Volcano Corporation, San Diego, CA

Introduction

Information about the location of a catheter tip within the body is valuable for preforming Intra-Vascular UltraSound imaging (IVUS), as is true for a pressure guide wire relaying relevant physiologic information about the vessel. A medical ultrasonic imaging/pressure or flow measurement device utilizes a catheter/guidewire that is insertable into a patient and an ultrasonic transducer array is located at or near its distal end. Radiopaque markers or a position sensor is used to track the position of the catheter/guidewire. Upon pullback of the catheter/guidewire, the positional information is utilized to produce an image representation (e.g. 2D or 3D representation) or physiologic representation of the inside of the artery.

Keywords: Pullback, Guidewire, Catheter, IVUS, Intra-vascular ultrasound, Recommendation, Feedback


Manual Pullback Recommendation

A catheter/guidewire system and method includes generating accurate two-dimensional and/or three-dimensional reconstruction of a body vessel. The method may employ X-ray in combination with intravascular ultrasound (IVUS). The IVUS information represents a tubular stack of cross-sections and a 3-D path of the catheter axis may be reconstructed from two X-ray images, after which the auto-generated border contours on the stack of IVUS images is wrapped around this 3-D catheter centerline. This requires measuring the position of the tip of a catheter/guidewire which includes continuously monitoring the distance the catheter/guidewire has travelled past a reference point, monitoring the orientation of the tip, and reconstructing the trajectory of the tip.

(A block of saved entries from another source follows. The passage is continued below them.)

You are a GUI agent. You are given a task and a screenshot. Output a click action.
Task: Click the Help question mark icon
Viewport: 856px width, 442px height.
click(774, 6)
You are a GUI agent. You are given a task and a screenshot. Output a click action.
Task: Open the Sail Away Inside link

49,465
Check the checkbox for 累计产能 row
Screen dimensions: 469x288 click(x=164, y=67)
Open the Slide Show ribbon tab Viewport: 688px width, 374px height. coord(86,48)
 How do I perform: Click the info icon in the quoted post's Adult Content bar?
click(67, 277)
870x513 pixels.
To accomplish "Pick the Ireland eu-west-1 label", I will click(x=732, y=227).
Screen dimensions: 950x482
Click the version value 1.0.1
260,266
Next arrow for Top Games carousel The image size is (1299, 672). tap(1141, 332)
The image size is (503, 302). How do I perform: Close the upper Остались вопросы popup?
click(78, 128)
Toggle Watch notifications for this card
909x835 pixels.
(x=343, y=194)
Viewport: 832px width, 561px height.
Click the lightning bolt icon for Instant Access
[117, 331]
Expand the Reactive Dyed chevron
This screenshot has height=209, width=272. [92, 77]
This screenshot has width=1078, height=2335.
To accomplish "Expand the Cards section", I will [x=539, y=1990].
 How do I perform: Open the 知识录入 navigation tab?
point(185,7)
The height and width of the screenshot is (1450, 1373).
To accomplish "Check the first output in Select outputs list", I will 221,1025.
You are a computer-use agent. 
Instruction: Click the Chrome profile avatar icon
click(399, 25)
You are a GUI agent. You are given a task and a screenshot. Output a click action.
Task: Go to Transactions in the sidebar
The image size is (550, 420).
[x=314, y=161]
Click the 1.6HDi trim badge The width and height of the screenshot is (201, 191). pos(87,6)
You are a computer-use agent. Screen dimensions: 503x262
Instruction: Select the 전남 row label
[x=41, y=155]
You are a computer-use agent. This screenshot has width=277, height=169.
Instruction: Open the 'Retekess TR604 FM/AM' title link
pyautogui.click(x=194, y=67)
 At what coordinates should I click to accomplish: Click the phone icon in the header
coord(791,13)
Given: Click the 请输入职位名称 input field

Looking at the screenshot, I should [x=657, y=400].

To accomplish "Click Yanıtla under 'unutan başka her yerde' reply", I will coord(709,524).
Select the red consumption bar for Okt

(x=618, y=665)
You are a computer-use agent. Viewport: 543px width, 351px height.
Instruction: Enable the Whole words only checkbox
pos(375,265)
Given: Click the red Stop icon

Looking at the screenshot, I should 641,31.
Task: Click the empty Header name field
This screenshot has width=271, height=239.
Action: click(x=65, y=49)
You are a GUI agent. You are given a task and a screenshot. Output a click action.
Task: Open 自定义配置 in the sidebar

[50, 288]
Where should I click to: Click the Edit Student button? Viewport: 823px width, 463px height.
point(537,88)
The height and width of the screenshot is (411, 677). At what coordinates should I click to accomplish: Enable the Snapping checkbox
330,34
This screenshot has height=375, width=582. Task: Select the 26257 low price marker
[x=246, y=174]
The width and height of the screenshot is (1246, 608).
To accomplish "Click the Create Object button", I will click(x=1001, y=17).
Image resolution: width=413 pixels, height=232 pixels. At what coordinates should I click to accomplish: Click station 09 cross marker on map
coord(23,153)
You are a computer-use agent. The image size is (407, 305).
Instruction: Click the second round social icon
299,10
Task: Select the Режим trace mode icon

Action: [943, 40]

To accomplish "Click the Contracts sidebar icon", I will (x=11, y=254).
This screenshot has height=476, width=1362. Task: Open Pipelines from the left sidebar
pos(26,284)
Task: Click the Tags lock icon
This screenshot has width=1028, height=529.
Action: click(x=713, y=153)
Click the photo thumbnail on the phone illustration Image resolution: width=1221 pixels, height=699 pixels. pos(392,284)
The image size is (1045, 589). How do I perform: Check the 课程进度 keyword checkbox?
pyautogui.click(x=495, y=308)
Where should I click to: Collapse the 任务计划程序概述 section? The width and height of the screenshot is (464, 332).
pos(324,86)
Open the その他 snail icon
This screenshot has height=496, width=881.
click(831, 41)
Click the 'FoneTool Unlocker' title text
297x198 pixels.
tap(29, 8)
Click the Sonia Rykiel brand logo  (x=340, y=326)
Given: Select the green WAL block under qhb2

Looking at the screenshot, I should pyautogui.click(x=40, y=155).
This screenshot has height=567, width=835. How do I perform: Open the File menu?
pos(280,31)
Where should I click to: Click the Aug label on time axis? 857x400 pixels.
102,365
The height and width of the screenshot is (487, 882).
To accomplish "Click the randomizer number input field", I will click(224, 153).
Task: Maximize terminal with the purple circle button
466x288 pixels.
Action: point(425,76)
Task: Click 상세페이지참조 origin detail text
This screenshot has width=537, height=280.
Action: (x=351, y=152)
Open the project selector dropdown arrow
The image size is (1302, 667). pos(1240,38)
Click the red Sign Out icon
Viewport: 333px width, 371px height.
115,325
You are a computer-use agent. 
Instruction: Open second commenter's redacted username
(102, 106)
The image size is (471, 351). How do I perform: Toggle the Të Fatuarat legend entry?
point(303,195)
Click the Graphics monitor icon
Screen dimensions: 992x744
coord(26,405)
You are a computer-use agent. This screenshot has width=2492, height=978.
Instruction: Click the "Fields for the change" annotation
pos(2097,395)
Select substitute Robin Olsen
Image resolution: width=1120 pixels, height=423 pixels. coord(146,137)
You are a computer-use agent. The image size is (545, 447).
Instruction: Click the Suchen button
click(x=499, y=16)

The pullback of the catheter/guidewire may be performed manually or automatically. Radiopaque markers or some other means of communicating location, such as a position sensor, aid to provide positional feedback during pullback. In the case of a manual pullback, radiopaque markers are used. A calibrated distance between markers serves as a means to provide positional feedback such that the X-ray image can be used to reconstruct an image of the pullback path taken in the artery. Manual pullback with a positon sensor allows positional information of the catheter/guide-wire to be recorded, and the display of the “distance traveled” may be displayed on a screen. Thus, a more accurate reconstruction of 2D or 3D image and a real-time display of the longitudinal cross-sections of the vessel may be achieved. The distance travelled may be indicated on the display. The marker or position sensor performs a...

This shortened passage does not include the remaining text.